Comment des cybercriminels apparentés à Evil Corp tentent de brouiller leurs traces
Selon Mandiant, ces manœuvres doivent permettre à ces hackers malveillants d’échapper aux sanctions du Trésor américain qui ont coupé le robinet à cash de leurs activités criminelles.
Vous êtes perdus face à la profusion des rançongiciels à la dénomination parfois bien mystérieuse? Et bien, c’est justement l’effet recherché par les cybercriminels. Le géant de la cybersécurité Mandiant, récemment racheté par Google, vient à ce sujet de publier une note très instructive sur les manœuvres d’un groupe de cybercriminels fortement suspecté d’être apparenté à Evil Corp. Selon la firme, pour échapper aux sanctions du département du Trésor américain, ce groupe tente de brouiller les pistes en jonglant d’un rançongiciel à un autre.
Bonne nouvelle, les sanctions annoncées en décembre 2019 par l’administration américaine contre Evil Corp, soupçonné d’avoir amassé au moins 100 millions de dollars avec son malware bancaire Dridex, ont donc eu un effet. C’était alors “le groupe de cybercriminels le plus dangereux au monde”, estimait la police britannique. Bien que les poursuites américaines n’aient pas entraîné d’arrestation, elles ont visiblement bien coupé le robinet à cash des cybercriminels, en interdisant à des entreprises américaines “de s’engager dans des transactions” avec les mis en cause.

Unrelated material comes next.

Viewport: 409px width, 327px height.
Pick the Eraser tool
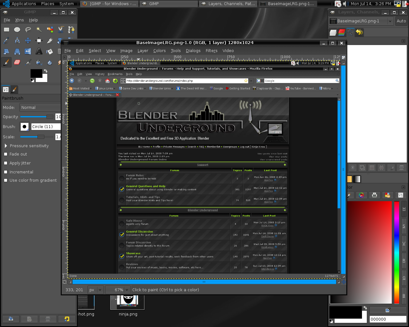17,62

D’un rançongiciel à un autre
Résultat: depuis l’annonce des sanctions, les cybercriminels affiliés à Evil Corp “semblent avoir continuellement changé de rançongiciel”, écrit Mandiant, une observation également partagée par Sentinel One. Les cybercriminels auraient ainsi jonglé avec les rançongiciels Bitpaymer, Doppelpaymer, WastedLocker, Hades, Phoenix Cryptolocker, PayloadBin ou encore Macaw. Comme le rappelle Sentinel One, certains de ces programmes malveillants ont des “similitudes dans le code ou leur configuration” laissant penser que les auteurs sont les mêmes.

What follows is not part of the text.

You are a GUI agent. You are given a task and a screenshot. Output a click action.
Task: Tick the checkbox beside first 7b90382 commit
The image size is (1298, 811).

Autant de variantes désormais abandonnées par ces cybercriminels pour l’utilisation, comme simple affilié, du rançongiciel LockBit, un logiciel malveillant accessible sous forme de franchise. La manoeuvre peut au premier abord surprendre. Pourquoi un gang aussi pointu accepterait-il de devenir un simple franchisé? Au regard des efforts de ces cybercriminels pour dissimuler leurs liens avec Evil Corp, il s’agit au contraire “d’une évolution naturelle”, analyse Mandiant. Pour la firme, cette utilisation d’un rançongiciel éprouvé leur permet de se fondre dans une activité malveillante plus large.
Vers d’autres opérations de relooking
Il peut également être plus rentable de louer l’accès à un rançongiciel que d’en développer un. A moins, s’interroge Mandiant, que les cybercriminels ne cherchent ainsi à se dégager du temps pour développer un nouveau rançongiciel à partir de zéro. Une façon d’apparaître ultérieurement comme un nouvel acteur malveillant sans lien avec Evil Corp. Ces tentatives pour brouiller les pistes ont un air de famille avec ce qui vient d’être observé avec les cybercriminels de Conti, qui traînent comme un boulet leur soutien public à la Russie après l’invasion de l’Ukraine. Il est d’ailleurs problable que d’autres exemples émergent dans les mois à venir.
Comme l’indique le Wall Street Journal, les sanctions financières contre la Fédération de Russie déployées depuis l’entrée en guerre rendent les paiements de rançons plus risquées, cette industrie criminelle étant notoirement en partie dans les mains de cybercriminels russophones. Selon un avocat interrogé par le quotidien des affaires, Edward McNicholas, il est ainsi devenu “beaucoup plus difficile” de s’assurer que les paiements de rançons ne finissent pas dans les poches d’entités russes sanctionnées. Certes, ce phénomène n’a pas encore été observé en France par ce négociateur interrogé par l’Usine digitale. Mais à terme cela devrait toutefois bien inciter les groupes de cybercriminels déjà apparentés à la Russie à se lancer dans des opérations similaires de relooking.